:: THE PROBLEM ::
The lines wanted run from the first one below through the one with "Given: Expand ROG". Return them exactly.

EXERCISE DATA below:

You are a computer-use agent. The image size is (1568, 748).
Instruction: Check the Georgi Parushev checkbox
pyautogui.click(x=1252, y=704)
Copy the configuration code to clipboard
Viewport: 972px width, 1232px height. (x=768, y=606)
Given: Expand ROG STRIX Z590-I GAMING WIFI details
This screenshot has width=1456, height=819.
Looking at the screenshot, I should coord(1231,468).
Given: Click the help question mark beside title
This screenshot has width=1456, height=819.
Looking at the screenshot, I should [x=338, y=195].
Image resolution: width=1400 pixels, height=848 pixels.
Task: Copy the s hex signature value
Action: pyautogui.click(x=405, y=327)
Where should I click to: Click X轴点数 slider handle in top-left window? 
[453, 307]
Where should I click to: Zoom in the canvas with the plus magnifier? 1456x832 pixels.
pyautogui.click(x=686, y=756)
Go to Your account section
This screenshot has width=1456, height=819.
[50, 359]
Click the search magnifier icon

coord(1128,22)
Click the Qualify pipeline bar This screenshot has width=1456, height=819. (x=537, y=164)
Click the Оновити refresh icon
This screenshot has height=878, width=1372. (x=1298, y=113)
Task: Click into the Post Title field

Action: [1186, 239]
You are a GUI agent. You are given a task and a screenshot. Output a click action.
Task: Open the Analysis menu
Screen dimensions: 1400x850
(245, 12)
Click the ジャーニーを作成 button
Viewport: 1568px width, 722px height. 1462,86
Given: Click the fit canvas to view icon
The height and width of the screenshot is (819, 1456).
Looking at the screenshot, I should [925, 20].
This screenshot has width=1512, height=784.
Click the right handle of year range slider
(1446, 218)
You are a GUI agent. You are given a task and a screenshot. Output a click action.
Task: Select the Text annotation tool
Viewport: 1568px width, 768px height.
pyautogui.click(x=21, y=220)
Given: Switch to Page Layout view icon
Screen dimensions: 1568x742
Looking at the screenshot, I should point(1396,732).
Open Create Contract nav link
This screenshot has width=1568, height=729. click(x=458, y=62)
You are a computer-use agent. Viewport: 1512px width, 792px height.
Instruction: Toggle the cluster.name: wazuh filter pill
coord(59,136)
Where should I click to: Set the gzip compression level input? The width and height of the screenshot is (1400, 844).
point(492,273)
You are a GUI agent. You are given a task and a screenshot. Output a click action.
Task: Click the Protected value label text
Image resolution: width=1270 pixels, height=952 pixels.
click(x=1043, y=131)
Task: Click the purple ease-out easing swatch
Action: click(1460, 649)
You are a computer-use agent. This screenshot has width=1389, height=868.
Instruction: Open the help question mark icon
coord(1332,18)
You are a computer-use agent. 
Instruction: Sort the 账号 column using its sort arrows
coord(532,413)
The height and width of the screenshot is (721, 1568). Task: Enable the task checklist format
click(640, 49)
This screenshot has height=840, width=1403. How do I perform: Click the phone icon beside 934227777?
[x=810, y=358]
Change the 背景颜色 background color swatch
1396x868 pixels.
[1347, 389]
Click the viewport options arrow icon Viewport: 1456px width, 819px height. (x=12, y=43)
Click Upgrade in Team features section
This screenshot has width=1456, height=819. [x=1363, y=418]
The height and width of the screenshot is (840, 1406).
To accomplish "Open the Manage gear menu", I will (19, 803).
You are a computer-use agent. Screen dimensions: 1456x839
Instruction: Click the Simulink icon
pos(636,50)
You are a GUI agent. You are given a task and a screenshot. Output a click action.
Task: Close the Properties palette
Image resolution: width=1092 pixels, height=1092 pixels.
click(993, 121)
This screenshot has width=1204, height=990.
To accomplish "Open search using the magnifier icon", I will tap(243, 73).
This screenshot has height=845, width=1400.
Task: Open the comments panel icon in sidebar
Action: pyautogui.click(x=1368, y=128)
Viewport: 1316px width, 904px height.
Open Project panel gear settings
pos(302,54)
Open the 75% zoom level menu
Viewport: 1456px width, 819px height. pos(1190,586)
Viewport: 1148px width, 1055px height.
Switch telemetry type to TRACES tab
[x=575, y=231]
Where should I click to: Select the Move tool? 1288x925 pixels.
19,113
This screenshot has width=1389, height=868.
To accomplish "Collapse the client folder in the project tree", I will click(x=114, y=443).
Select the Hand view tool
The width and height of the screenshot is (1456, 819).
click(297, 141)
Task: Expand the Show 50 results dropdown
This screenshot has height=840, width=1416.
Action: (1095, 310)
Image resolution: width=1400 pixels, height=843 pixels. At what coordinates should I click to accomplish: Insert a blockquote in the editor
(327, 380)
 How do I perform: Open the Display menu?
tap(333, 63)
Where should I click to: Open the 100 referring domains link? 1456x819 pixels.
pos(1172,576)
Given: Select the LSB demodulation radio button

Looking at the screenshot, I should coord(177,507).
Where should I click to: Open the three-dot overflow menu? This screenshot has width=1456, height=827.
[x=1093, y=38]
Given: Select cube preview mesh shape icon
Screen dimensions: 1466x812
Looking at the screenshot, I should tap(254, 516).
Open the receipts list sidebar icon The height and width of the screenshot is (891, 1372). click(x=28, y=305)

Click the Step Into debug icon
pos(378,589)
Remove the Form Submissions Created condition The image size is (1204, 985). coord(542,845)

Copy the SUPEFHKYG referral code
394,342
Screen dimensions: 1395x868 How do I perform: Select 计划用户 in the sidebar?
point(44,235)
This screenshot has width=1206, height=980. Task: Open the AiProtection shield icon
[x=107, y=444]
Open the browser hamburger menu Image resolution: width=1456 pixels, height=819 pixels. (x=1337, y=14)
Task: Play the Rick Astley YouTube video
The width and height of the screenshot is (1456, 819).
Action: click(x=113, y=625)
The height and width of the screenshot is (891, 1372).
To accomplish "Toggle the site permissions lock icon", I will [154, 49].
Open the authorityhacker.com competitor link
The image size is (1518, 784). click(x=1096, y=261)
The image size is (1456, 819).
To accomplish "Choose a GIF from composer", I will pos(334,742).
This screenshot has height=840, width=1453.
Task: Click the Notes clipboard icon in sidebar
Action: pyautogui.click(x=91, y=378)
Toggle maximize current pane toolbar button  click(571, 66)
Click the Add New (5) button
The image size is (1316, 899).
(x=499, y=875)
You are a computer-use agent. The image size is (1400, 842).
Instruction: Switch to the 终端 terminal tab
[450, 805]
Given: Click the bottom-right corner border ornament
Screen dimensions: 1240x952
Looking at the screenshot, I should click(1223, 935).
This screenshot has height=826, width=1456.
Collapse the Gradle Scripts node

End of EXERCISE DATA.

:: RESPONSE TO THE TASK ::
You are a computer-use agent. The image size is (1568, 748).
Instruction: Check the Georgi Parushev checkbox
pyautogui.click(x=1252, y=704)
Copy the configuration code to clipboard
Viewport: 972px width, 1232px height. (x=768, y=606)
Given: Expand ROG STRIX Z590-I GAMING WIFI details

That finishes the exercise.